Saturday, October 23, 2010

Stayin’ Alive

It’s that time of year again, for the ghosts and ghouls to come out and play. Thanks to Halloween and the gals at the Random Fandom podcast, I was inspired to write this holiday-themed blog entry. Granted, I don’t have an extensive knowledge of horror films or books. Seeing Gremlins at the tender age of 7 traumatized me for life, and Nightmare on Elm Street made me terrified of falling asleep. I’d never even seen a zombie film until my friend Will drove me to Greensboro to see Shaun of the Dead. And to me, zombies are the scariest of the movie monsters. Because there’s just that small chance, that tiny inkling, that such a nightmare could come true.

So how would I deal with a zombie apocalypse? Apart from dying within the first 12 hours of its onset. Well, obviously I’d need a blunt object for head-hitting, a vehicle with a full tank of gas, and some sharpshooting allies. Now these zombies/undead Americans may be fast (28 Days Later) or slow (the Romero series), but they’re all bloodthirsty animals who want to rip your face off. And the media has taught us there are certain things you want in your zombie party. Mainly you want to keep it small, maneuverable, and able to fit comfortably in an SUV.

The Big Guns: Tallahassee (“Zombieland”) and Ash (“Evil Dead”)

Woody Harrelson’s Tallahassee is a whirling dervish of destruction. If it’s undead, he will kill it. Heck, he wants to kill it and will find increasingly more creative ways of doing so. But he’ll make it clear that he can take or leave you, so feed him Twinkies and he’s likely to stay loyal.

Ash, as played by Bruce Campbell, is the dependable S-Mart employee who just can’t seem to shake his demons. I mean real demons summoned through the use of the Necronomicon. So killing zombies may be a new thing for him but he’s got a chainsaw permanently attached to his arm, and that’s gotta’ count for something.

The Brains: Sarah Connor (“Terminator”) and Ana-Lucia Cortez (“Lost”)

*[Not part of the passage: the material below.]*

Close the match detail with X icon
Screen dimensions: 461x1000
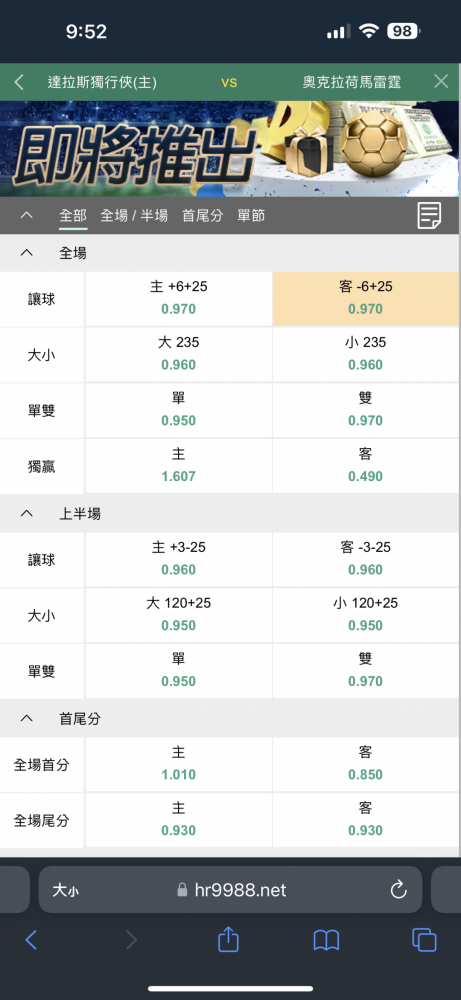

Whether you prefer the original recipe Linda Hamilton or short-lived series Lena Headey version, you know Sarah Connor is a pro at kicking ass and taking names. Okay, sure, they’re not humanoid robots or an evil computer program, but zombies are pretty much made for the purpose of destroying humans. And you know how Sarah feels about that. Especially if one should be dumb enough to go after her son. Mama Connor has contacts and weapons caches all over, and years of experience existing off the grid. Go with her if you want to live.

Okay, Michelle Rodriguez’s Ana-Lucia may be a controversial choice; she has been known to throw innocent people into pits and to seek her own brand of justice against lowlifes who shoot her. But the woman has innate survival skills. She kept the Tailies alive long enough to reunite with the Oceanic 815 survivors on the other side of the island, and she can fashion a stick into a very effective spear. Trust me, you want Officer Cortez on your side.

The Medicine Man: Dr. Mac (“Green Wing”)

You’ll need a doctor, and Julian Rhind-Tutt is very pretty. The ginger hair may be a liability when trying to keep a low profile, but I’m willing to risk it.

The Wild Card: Sam Merlotte (“True Blood”)

Sam, the shape-shifting owner of Merlotte’s Bar, knows how to deal with the weird and the scary. His ability to change into a dog or bird will help get you into the places where humans can’t go. Plus, he has a ready supply of booze.

Now I pass the double-barrel on to you, dear reader, to pick your zombie-hunting dream team. Who will watch your back? Who will take point when you enter the seemingly abandoned grocery store? Who do you trust to pull the trigger if you turn? And please, don’t forget the Double Tap.